Are there any treatments for stroke patients that aid with recovery?

The most important thing when someone has a stroke is to get them to hospital as quickly as possible so that doctors can restore normal blood supply in the brain. When it comes to recovery after stroke, there really aren’t many therapies available. Most of what is currently available is prophylactic, which is primarily used to prevent having another stroke. There is also rehabilitation therapy which can restore some lost functionality but there is not much to help fix the long-standing consequences of a stroke.

How are you able to study the human brain?

We are working with cerebrospinal fluid samples because they are powerful biomarkers of central nervous system disease. This fluid is what the brain bathes in so it’s useful for us to understand what’s going wrong in the central nervous system.

However, we can’t take cerebrospinal fluid from stroke patients because it would be far too risky to get a sample from them. So, we’ve teamed up with the University of Adelaide which has a large animal model of stroke. It’s one of only a few in the world.

This has provided us with an amazing biological resource. We can now examine any changes in the composition to the cerebrospinal fluid at multiple time points during a stroke and for 28 days after.

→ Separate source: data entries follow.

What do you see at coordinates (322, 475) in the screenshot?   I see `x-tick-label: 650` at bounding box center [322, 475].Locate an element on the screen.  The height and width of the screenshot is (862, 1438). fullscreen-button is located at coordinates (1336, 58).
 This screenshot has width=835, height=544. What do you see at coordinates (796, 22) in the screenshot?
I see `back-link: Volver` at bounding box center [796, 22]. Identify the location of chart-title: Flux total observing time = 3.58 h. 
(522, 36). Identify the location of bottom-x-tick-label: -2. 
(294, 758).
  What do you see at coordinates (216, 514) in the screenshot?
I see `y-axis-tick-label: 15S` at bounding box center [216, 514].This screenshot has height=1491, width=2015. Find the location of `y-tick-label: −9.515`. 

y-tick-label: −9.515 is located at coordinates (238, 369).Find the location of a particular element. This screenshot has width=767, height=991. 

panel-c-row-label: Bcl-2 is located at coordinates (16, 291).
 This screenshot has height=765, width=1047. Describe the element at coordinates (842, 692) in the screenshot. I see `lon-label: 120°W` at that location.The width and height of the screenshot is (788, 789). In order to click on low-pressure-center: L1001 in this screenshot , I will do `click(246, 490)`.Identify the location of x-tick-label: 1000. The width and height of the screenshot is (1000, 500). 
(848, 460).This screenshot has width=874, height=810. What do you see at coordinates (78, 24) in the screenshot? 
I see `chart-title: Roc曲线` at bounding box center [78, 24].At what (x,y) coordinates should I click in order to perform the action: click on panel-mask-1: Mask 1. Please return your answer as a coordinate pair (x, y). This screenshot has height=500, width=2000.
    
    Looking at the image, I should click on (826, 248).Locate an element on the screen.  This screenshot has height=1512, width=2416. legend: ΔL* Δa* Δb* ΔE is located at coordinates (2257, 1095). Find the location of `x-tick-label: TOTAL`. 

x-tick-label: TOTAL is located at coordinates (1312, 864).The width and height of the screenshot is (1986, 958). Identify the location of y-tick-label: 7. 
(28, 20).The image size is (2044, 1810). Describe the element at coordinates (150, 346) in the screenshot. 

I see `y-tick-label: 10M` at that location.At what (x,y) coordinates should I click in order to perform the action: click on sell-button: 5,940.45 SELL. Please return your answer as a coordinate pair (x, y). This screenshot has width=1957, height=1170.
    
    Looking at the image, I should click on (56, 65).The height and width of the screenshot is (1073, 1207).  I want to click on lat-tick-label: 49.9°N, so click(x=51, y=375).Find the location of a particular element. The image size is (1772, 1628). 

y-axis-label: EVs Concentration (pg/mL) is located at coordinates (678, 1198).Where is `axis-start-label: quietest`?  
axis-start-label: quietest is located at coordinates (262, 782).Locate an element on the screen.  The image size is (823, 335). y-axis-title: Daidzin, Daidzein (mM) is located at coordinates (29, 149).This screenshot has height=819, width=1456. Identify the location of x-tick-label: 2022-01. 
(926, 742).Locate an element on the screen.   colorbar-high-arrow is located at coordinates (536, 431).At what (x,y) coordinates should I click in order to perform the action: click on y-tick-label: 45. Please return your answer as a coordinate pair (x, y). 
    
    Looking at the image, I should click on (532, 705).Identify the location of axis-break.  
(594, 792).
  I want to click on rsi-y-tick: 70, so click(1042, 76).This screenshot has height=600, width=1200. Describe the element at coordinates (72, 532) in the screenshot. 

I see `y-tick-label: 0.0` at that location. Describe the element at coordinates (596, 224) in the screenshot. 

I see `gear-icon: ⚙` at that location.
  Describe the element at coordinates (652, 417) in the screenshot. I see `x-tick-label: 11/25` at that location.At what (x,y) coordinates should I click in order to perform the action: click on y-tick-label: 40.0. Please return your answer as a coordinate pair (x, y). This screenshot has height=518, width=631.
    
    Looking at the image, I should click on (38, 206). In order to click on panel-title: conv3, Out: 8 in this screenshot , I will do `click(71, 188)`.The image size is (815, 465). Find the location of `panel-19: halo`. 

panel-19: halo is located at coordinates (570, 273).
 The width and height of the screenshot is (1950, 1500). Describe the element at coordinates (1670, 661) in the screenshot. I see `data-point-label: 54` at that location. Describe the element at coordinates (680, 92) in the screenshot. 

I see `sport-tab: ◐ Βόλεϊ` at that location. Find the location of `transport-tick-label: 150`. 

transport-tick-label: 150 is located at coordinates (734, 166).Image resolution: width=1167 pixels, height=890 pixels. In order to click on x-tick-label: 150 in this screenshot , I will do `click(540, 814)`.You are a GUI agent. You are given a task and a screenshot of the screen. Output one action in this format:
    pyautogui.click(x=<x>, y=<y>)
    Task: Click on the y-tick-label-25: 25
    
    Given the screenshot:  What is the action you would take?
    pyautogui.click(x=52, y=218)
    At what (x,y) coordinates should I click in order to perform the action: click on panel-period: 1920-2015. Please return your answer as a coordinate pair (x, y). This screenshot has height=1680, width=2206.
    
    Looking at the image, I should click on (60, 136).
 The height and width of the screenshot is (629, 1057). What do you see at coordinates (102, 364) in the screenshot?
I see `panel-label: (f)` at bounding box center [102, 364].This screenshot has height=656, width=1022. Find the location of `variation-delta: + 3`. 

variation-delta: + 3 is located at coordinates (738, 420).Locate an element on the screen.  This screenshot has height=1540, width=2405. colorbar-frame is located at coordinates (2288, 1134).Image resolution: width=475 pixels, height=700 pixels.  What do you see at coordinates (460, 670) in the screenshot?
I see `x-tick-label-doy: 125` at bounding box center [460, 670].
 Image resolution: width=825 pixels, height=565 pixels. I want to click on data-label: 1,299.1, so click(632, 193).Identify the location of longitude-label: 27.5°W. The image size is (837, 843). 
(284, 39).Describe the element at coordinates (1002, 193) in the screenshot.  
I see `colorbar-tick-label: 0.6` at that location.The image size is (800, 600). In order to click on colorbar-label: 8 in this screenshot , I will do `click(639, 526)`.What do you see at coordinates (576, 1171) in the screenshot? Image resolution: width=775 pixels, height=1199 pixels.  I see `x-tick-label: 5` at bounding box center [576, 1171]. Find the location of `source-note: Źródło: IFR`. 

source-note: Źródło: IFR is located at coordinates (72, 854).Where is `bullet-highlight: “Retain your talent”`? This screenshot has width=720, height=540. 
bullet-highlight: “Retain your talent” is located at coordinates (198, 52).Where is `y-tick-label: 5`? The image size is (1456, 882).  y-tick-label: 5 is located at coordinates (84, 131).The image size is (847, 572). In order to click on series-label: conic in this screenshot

How is the Innovation Centre helping with your research?

I'm using the mass spectrometer available through the Metabolomics Facility at the Victor Chang Cardiac Research Institute. This technology allows us to look at what chemicals make up a substance in a very unbiased way. It reveals each of the little components at a chemical level and allows us to do analysis far, far quicker than traditional lab bench work. It really picks the sample apart.

But it’s not just about access to the mass spectrometers, it’s also about access to the expertise of the team at the Institute. I’ve been working closely with Dr Maz Ali and Esther Krisianto. I have not done this specific sort of analysis before so I would not have been able to run this project by myself.

This grant has been invaluable; without it, I don’t think this project would have happened for a few more years. It allowed us to get the ball rolling.

What have you discovered so far?

I’ve specifically been looking at how the fats or lipids in the cerebral spinal fluid change as well as trying to see what happens to metabolites, which are chemicals that are released as a part of normal function of a biological system.

The data we have generated so far from this grant is demonstrating that there is very clear evidence that particular pathways have been altered. It’s now about honing in on the top targets to characterise in more detail.

What’s next?

The lab work is done, and the data is now processed. Now we want to check that the targets we have identified do indeed have an impact on stroke outcomes. We can start to do this using brain cells that we grow in a dish. Once we determine the most promising targets, we can start to design new drugs or repurpose existing drugs that could help stroke patients. It could prove very rewarding work for years to come and I hope it might deliver new drugs that could make a huge difference in how people recover from stroke.